Class ll drone memiliki jam terbang hingga 10 jam, dengan jarak terbang maksimum antara 100 hingga 200km. kapasitas bobot bawa drone ini mencapai 70kg dengan kecepatan terbang maksimum dapat menyentuh 200km/jam. Drone ini dapat dilengkapi dengan sensor infrared dan optic, laser designator dan penunjang lainnya. Meski mayoritas drone dalam kelas ini tidak dilengkapi persenjataan, namun terdapat beberapa model dari kelas ini yang dipersenjatai dengan alat ledak ringan air-to-ground guided missile seperti yang digunakan dalam helikopter serbu.
Class lll drone seringkali disebut dengan pesawat nirawak MALE (medium-altitude long-endurance) atau HALE (high-altitude long-endurance). Drone dalam kelas ini memiliki jam terbang hingga 24 jam atau lebih, kecepatan terbang 300km/jam atau lebih dan memiliki kapasitas bobot hingga beberapa ratus kg. Beberapa model dari drone kelas ini dapat dioperasikan dengan jarak beberapa ribu kilometer, tergantung dari alat komunikasi yang digunakan.
Dalam konflik Nagorno-Karabakh pada tahun 2020 silam, salah satu faktor pendukung kemenangan Azerbaijan adalah drone. Diketahui bahwa hanya Azerbaijan yang menggunakan drone sebagai alat perang dalam konflik ini.
Pada awal konflik, Menteri Pertahanan Azerbaijan Zakir Hasanov mengatakan bahwa pihaknya telah mengucurkan dana sebesar $1 miliar untuk membeli Class lll drone/MALE buatan Turki Bayraktar TB2. Selain Bayraktar, Azerbaijan juga membeli drone Kamikaze buatan Israel termasuk Harop, Orbiter dan SkyStriker. Kombinasi antara Class l dan Class lll drone ini digunakan oleh tentara Azerbaijan untuk melemahkan Tentara Armenia.
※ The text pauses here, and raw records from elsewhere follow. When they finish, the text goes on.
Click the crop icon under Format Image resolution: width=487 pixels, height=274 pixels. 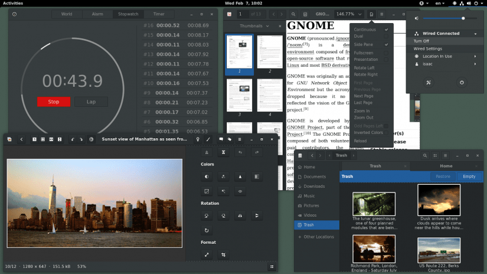pyautogui.click(x=224, y=255)
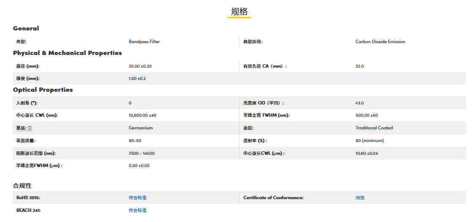Click the 80-50 surface quality value
The image size is (474, 222).
pos(135,141)
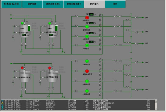
Task: Click alarm list scrollbar up arrow
Action: point(156,100)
Analis pertahanan Israel Eado Hecht meneliti mengenai penggunaan drone dalam konflik ini dengan mengkomparasikan data yang dikeluarkan oleh Presiden Azerbaijan Ilham Aliyev dengan peneliti OSINT Oryx. Dalam penelitiannya, Hecht menyimpulkan bahwa rasio penghancuran target militer oleh drone dalam 44 hari konflik, dapat menyentuh angka 12 target perharinya.
Selain drone, salah satu faktor kekalahan Armenia terdapatnya celah dalam sistem pertahanan udara Armenia yang diekploitasi oleh Azerbaijan. Efektifitas dari drone dalam konflik ini membuat negara-negara besar seperti Amerika Serikat, Tiongkok, dan Rusia berlomba-lomba dalam mengembangkan teknologi anti-drone.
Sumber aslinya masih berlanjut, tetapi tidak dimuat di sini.